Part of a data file
=-=-=

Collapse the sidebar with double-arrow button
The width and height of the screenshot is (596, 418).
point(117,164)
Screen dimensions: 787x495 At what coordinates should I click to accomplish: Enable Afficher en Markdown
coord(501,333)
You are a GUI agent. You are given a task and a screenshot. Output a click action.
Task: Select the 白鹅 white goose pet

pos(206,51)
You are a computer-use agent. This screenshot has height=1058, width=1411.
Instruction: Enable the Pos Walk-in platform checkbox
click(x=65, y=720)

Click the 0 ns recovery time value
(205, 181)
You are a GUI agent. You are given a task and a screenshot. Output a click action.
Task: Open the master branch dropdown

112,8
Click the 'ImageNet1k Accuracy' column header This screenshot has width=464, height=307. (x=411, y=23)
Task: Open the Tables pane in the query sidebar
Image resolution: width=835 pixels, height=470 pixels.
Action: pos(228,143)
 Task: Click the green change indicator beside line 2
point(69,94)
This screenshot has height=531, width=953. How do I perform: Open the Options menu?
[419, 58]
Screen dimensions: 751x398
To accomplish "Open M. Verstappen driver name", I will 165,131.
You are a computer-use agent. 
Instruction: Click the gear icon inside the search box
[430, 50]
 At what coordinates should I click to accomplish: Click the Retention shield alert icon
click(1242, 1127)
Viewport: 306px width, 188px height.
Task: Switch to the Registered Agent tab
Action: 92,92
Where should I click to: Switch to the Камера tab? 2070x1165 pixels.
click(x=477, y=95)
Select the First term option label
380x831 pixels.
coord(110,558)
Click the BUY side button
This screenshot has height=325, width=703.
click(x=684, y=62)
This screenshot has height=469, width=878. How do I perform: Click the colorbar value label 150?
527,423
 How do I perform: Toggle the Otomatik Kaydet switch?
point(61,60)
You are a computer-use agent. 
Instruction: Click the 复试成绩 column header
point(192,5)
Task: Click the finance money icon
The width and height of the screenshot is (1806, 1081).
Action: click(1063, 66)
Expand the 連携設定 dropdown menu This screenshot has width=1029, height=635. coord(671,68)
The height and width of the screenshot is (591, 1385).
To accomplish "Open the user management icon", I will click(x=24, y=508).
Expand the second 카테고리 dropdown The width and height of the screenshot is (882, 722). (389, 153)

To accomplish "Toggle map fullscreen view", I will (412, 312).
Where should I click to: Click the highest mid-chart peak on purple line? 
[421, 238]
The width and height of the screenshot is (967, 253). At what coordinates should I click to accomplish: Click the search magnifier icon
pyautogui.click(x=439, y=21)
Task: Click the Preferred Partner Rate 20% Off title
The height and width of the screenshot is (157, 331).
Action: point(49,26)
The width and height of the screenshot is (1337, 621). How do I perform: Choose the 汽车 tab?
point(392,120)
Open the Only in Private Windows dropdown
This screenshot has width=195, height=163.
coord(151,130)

=-=-=

● YOUR INSTRUCTIONS: Reproduce every line, requests included, beginning at the line containing "The height and width of the screenshot is (591, 1385)." and ending after the line containing "pyautogui.click(x=439, y=21)". In doing so, multiply each coordinate in the answers by 1.6 and round it to a whole number, with halves rounded up.

● RESULT OF THIS TASK:
The height and width of the screenshot is (591, 1385).
To accomplish "Open the user management icon", I will click(x=38, y=813).
Expand the second 카테고리 dropdown The width and height of the screenshot is (882, 722). (622, 245)

To accomplish "Toggle map fullscreen view", I will (659, 499).
Where should I click to: Click the highest mid-chart peak on purple line? 
[674, 381]
The width and height of the screenshot is (967, 253). At what coordinates should I click to accomplish: Click the search magnifier icon
pyautogui.click(x=702, y=34)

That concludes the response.